*** Excerpted passage ***

The other API that researchers routinely use when collecting Twitter data is the Streaming API. As you now know, the Streaming API is rather different than the REST API. Unlike the REST API (which *pulls* data from Twitter), the Streaming API recieves data that is *pushed* from Twitter in real time. This requires defining a special listener class. The code block below defines the `MyStreamListener` class discussed in the assigned reading. Once you execute that code cell, you are ready to start recieving real time streaming data from Twitter. The listener will append new tweet data to a csv file called `streaming_tweet_data.csv`, which is stored in the `output` directory. 

In [None]:
SEP = ';'
csv = open('output/streaming_tweet_data.csv', 'a')
csv.write('Date' + SEP + 'Tweet' + SEP + 'Number of Followers' + SEP + 'Number of Friends' + SEP + 'Handle' + '\n')

class MyStreamListener(tweepy.StreamListener):
    def on_status(self, status):
        if hasattr(status, 'retweeted_status'):
            try:
                tweet = status.retweeted_status.extended_tweet["full_text"]
            except:
                tweet = status.retweeted_status.text
        else:
            try:
                tweet = status.extended_tweet["full_text"]
            except AttributeError:
                tweet = status.text
        
        date = status.created_at.strftime("%Y-%m-%d-%H:%M:%S")
        follower = str(status.user.followers_count)
        friend = str(status.user.friends_count)
        name = status.user.screen_name
        
        csv.write(date + SEP + tweet.strip().replace("\n","").replace('\r','').replace(';',',') + SEP + follower + SEP + friend + SEP + name + '\n')

To start streaming data, we have to initialize the class object and then provide some sort of search filter. In this case, we will stream tweets about Brexit. Remember, these tweets will *not* print to screen. They will be written to the `streaming_tweet_data.csv` file. 

I suggest you run the two cells below and then walk away for 5 minutes or so. Come back, **'interrupt' the Python kernel** (you can do this by pressing the square stop button in the Jupyter toolbar), and check the content of the `csv` file.

In [None]:
myStreamListener = MyStreamListener()
myStream = tweepy.Stream(auth = api.auth, listener=myStreamListener)

In [None]:
myStream.filter(track=['brexit'])

*** End of Excerpted passage ***
*** Supplied information ***

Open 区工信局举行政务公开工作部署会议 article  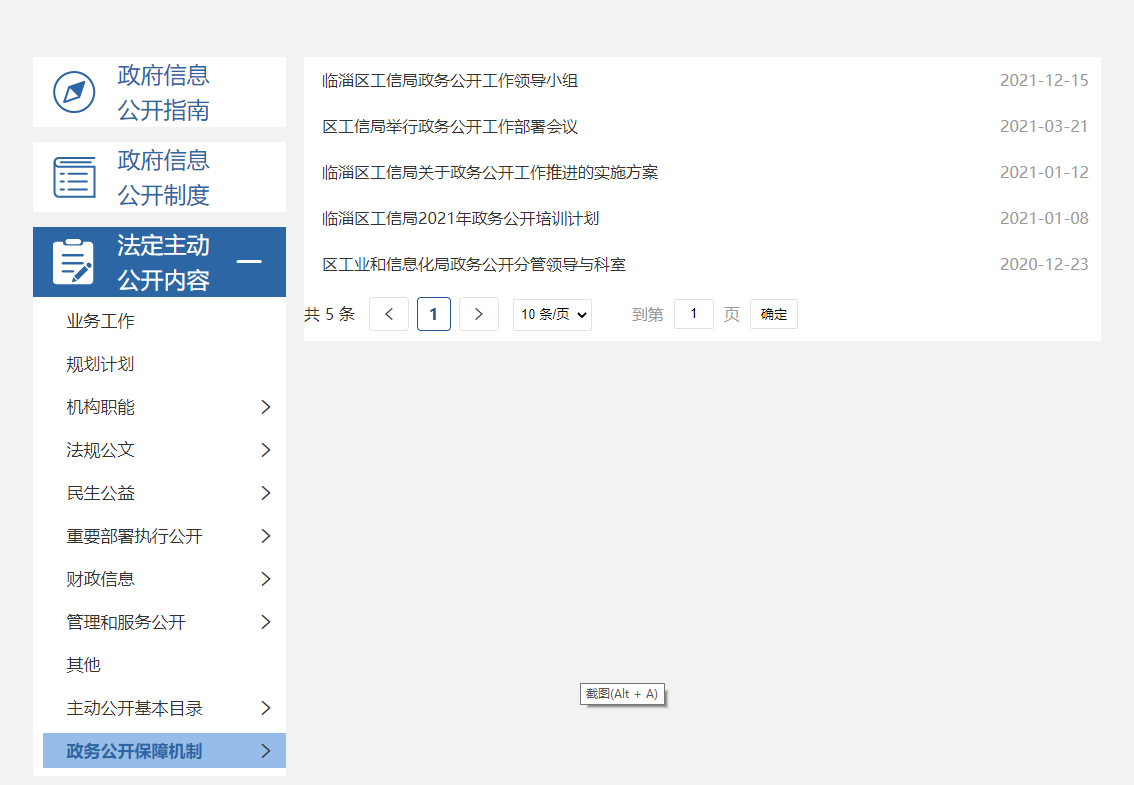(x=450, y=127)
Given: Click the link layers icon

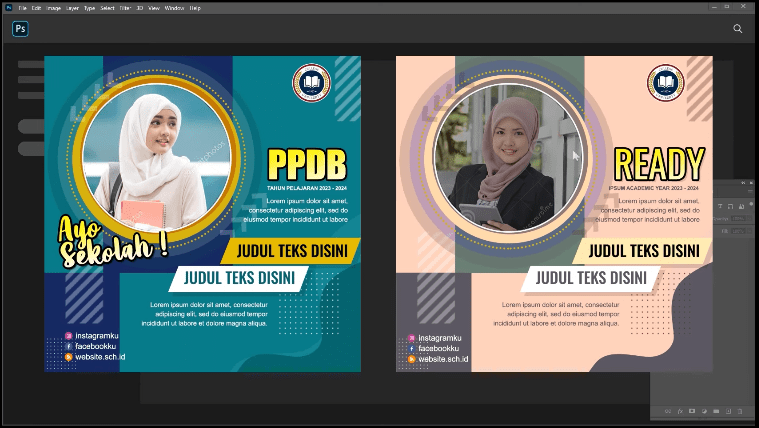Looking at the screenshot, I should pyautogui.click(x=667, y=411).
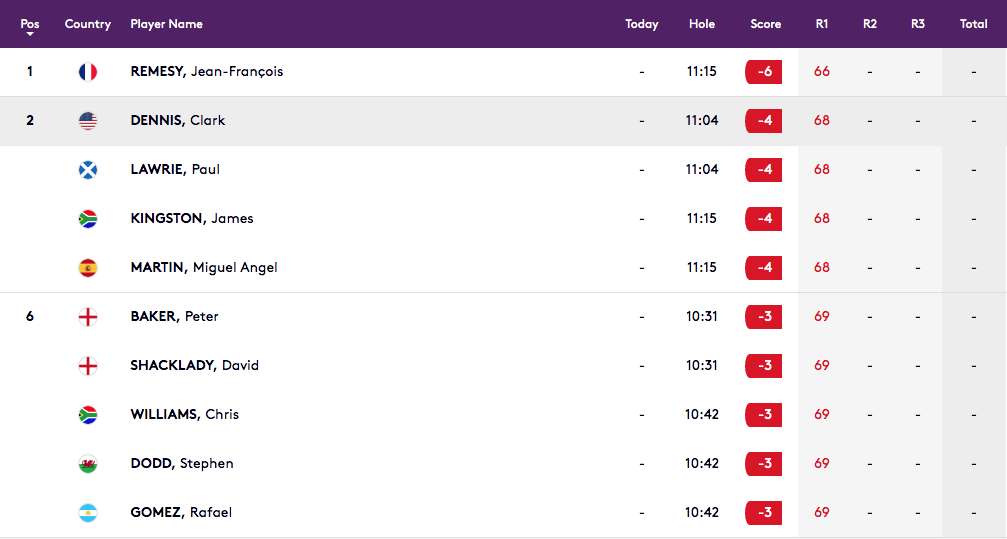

*** End of Supplied information ***

• _Your tasks_
(A) In the excerpt on the Twitter Streaming API, what file does the listener append new tweet data to?
(B) Rewrite the part of the Twitter Streaming API excerpt between "name = status.user.screen_name" and "myStream.filter(track=['brexit'])", inclusive, with "walk away" changed to "step away".
(C) Continue the excerpt on the Twitter Streaming API from its last line.

• _Activity answers_
(A) It appends to `streaming_tweet_data.csv`, which is stored in the `output` directory.

(B)
name = status.user.screen_name
        
        csv.write(date + SEP + tweet.strip().replace("\n","").replace('\r','').replace(';',',') + SEP + follower + SEP + friend + SEP + name + '\n')

To start streaming data, we have to initialize the class object and then provide some sort of search filter. In this case, we will stream tweets about Brexit. Remember, these tweets will *not* print to screen. They will be written to the `streaming_tweet_data.csv` file. 

I suggest you run the two cells below and then step away for 5 minutes or so. Come back, **'interrupt' the Python kernel** (you can do this by pressing the square stop button in the Jupyter toolbar), and check the content of the `csv` file.

In [None]:
myStreamListener = MyStreamListener()
myStream = tweepy.Stream(auth = api.auth, listener=myStreamListener)

In [None]:
myStream.filter(track=['brexit'])

(C)
When you are ready to stop streaming data, you will have to 'interrupt' the Python kernel. Otherwise, it will keep collecting data from Twitter until the connection is somehow severed. You can do this by clicking the square black button at the top of your Jupyter Notebook, or by selecting 'Interrupt' from the Kernel menu at the top of the notebook. 

> **Important note!** You may get a `TweepError: Stream object already connected!` error when executing this part of the notebook. This is because Twitter will only allow one connection to the Streaming API at a time. If you get that error, then you should select "Restart & Clear Output" from the Kernel menu at the top of the notebook. You will need to re-import the packages and re-authenticate with Twitter by executing those cells at the top of the notebook. Then you can stream new data. Just don't connect the previous streaming object in the new session! 

There are, of course, more sophisticated ways of doing this. [Ted Chen](https://tedhchen.com/), for example, has developed [a set of Python tools for working with the Streaming API](https://github.com/tedhchen/twitter_streaming_tools) that are very well-suited to large-scale empirical research projects. This level of depth is outside of the scope of this class, but (1) you can learn a lot from studying repos like Ted's, and (2) you can learn more from *Doing Computational Social Science* and other texts that cover APIs for social scientific research. 

<a id='key_points'></a>
## Key Points   
You should now know: 
* The differences between working with an API directly and a API client.
* The risks associated with sharing API tokens & a method for keeping them out of python scripts. 
* How to save request results to a file & the importance of doing so. 
* Why its important to abide by rate limits. 
* How to install python packages using `pip`.
* How to automate API requests using loops.